How The Cloud Was Born

The Cloud has become a phrase with so much meaning that it has become meaningless. Very much like what Web 2.0 was in the early 2000's. Often two people talking about The Cloud can be talking about two completely different things.

This series is not meant to teach you how to use The Cloud or how to get your start-up going on The Cloud. The purpose of this series is to provide a brief overview of some of the typical uses and meanings of The Cloud to help make sense of how it fits into your everyday life.

I'd like to start this series on The Cloud by explaining at a high level how The Cloud was born. I'm only going to deal with the concepts of The Cloud and not on specific milestones and companies that contributed to the birth of The Cloud.

The Data Center

The Data Center can be thought of as the predecessor of The Cloud. I say predecessor because for most The Cloud replaced the traditional data center. But predecessor is really a misnomer because The Cloud couldn't exist with the data center. In fact The Cloud is a series of data centers interconnected with a set of services that abstract interacting with the servers and services running in them. The Cloud is really just a commoditization of the traditional data center.

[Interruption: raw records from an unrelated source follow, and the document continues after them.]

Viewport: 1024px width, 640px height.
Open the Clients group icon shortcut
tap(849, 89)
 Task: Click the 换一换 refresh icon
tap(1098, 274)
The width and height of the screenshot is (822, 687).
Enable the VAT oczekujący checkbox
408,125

Running a data center meant that your company had to have more than one core competency. In addition to the core competency of building whatever it is that your company built you also had to have expertise in infrastructure, operations, and network engineering (at a minimum).


Running a data center meant you had to have experts on your payroll that understood server hardware. Running your software and services in a data center meant you either owned the data center yourself or you were renting space in someone else's data center (more likely the case). In either case your primary goal was making sure the servers stayed up and running. Your secondary goal was to try to reduce your capital expense and increase the efficiency of your data center by purchasing less and running more on what you purchased.

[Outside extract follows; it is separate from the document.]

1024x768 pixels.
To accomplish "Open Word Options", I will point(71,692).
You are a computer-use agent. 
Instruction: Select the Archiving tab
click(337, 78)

IT Operations specializes in the deployment and maintenance of the software and services you run. In the data center world an IT Ops engineer will plan and execute the deployment of software either in the traditional model with a hand-off from software engineering to operations or with the now more common model of DevOps.

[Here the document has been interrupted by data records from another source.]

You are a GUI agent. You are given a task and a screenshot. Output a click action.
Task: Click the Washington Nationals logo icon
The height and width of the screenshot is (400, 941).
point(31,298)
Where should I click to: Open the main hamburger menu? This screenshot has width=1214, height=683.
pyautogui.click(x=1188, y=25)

The Cloud doesn't totally negate the role of operations but instead augments the software engineers role to also include deployment and maintenance of the software. This is usually done using the Continuous Delivery model of software development.

Network Engineering

Running a data center also required your company to have expertise in network engineering. Network engineers are responsible for the communications infrastructure within the data center. They manage how data gets in and out of the data center as well as between servers and services in the data center. They maintain the physical and virtual network infrastructure.

And Then Came The Cloud

As companies focused more and more on the delivery of their own software a market emerged where companies provided the ability for you to run your software and services on their servers and offloading the management your IT infrastructure, operations, and networks to them. Thus The Cloud was born.